This is about how the shift from traditional store-and-analyze to modern real-time-analytics opens many new possibilities for organizations to become agile.
Organizations today are generating huge amounts of data at high velocity in a variety of formats. IOT (Internet of Things) promises to bring hundreds of billions of connected devices to the Internet that will add to this data explosion.
Ability to translate this data to meaning in real-time is of great value to organizations. Its like having a “Live Translator” that is continuously listening to underlying business events, recognizing patterns, performing correlations and translating your data to meaning as things happen.
Streaming Big Data Analytics enables organizations to continuously analyze data to reveal real-time insights and proactively act on them while these insights are still fresh and relevant.
Traditional BI (Business Intelligence) tools and techniques fail to provide the scale and capacity required to handle the increasing volume, velocity and variety of big data. In addition, traditional BI techniques are based on after-the-fact analysis or Batch Analytics, and provide limited support for Live orStreaming Analytics.
Contrasting Persistent Data Analytics with Streaming Analytics
Traditional approaches to analytics focus on capturing data from multiple sources at scheduled intervals, persisting the captured data in a data warehouse and then running queries through the persistent data to detect patterns, correlations and insights for delivery to end users.
On the other hand, Streaming Analytics focus on capturing data in the form of micro-level events from multiple sources in real-time, and running them through a pre-defined set of queries to detect patterns, correlations and insights for immediate delivery to end users.
Reference Architecture for Streaming Analytics
Following is a high-level reference architecture of a Streaming Big Data Analytics Solution using Google Cloud Platform.

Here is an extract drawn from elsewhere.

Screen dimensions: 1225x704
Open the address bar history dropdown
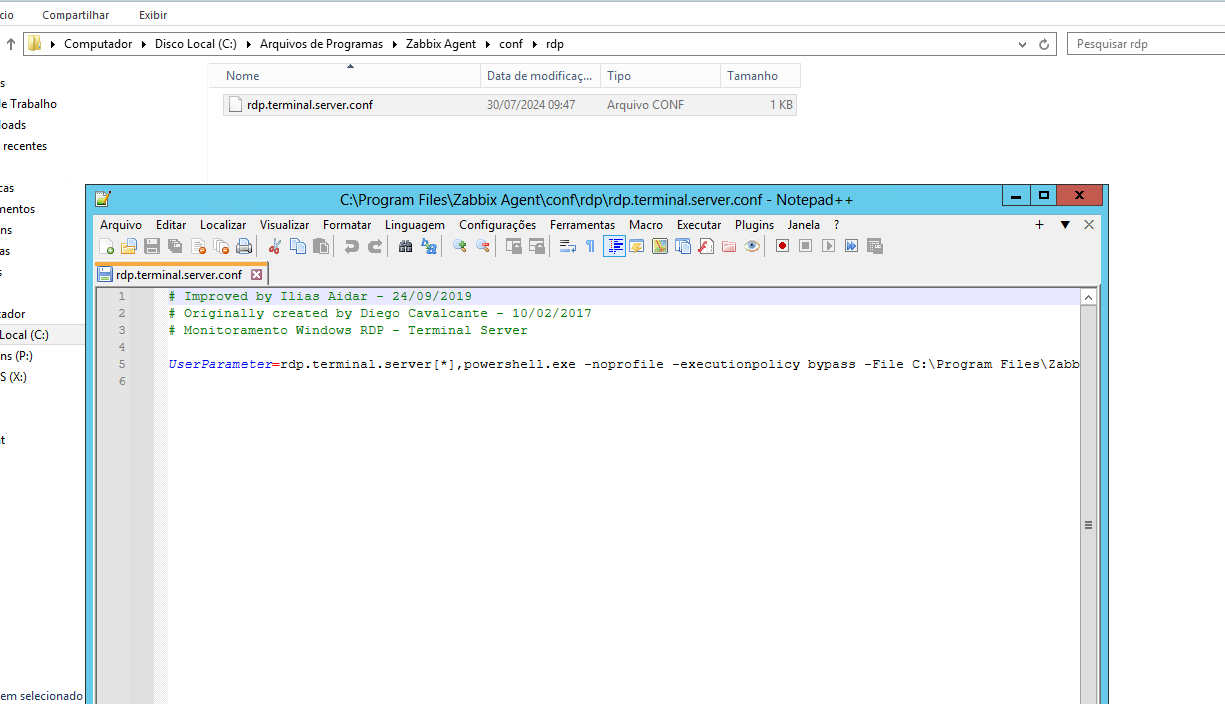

The solution makes use of the multiple Big Data Services available under Google Cloud Platform. Following is a list of major components of the reference architecture:
- Cloud Pub/Sub to subscribe and aggregate events generated across multiple systems (sensors) within an organization.
- Cloud Dataflow to process the event stream through a pipeline with pre-defined processing modules that perform event filtering, correlation and pattern detection to derive useful insights.
- Distribution tier for real-time distribution of insights via web based Dashboard and mobile notifications.
- BigQuery to store and analyze massive amount of historical events.
Event Stream Processing (ESP)
Streaming Analytics is based on a technique known as Event Stream Processing. Think of ESP as a relational database upside down. In a relational database, you store data and run queries through it. The query exits after it returns the results. In Event Stream Processing, you store queries and run data through it. Streaming queries do not exit and continue to return results as incremental data arrives in the stream.
In order to process the continuous stream of events and detect patterns, Event Stream Processing platforms provide mechanism to bundle events by time, length, session and multiple other ways. These bundles are referred as Data Windows.
- A Sliding Time Window might capture events that arrive in past n seconds. Events enter the window as they arrive and exits in n seconds.
- A Sliding Length Window might capture past n number of events. Events enter the window as they arrive and exits as soon as the next n number of events enter the window.
The shift from traditional store-and-analyze to modern real-time-analytics opens many new possibilities for organizations to notice trends and insights as they happen and act on them immediately within a narrow window of opportunity. Organizations are starting to find a lot of value in applying these patterns in many use cases like the following:
- Identifying fraudulent transactions and performing preventive actions as they happen.
- Notifying application owners of possible issues by continuously scanning log entries.
- Creating a lead in your CRM as soon as the engagement of a user on your website crosses a certain threshold.
- Continuous analysis of social media stream to perform sentiment analysis.
The advent of services like Google Cloud Dataflow and Cloud Pub/Sub now enables performing “Event Stream Processing” at high scale and reliability in the cloud. This is a significant technology enabler that will trigger a trend towards real-time analytics.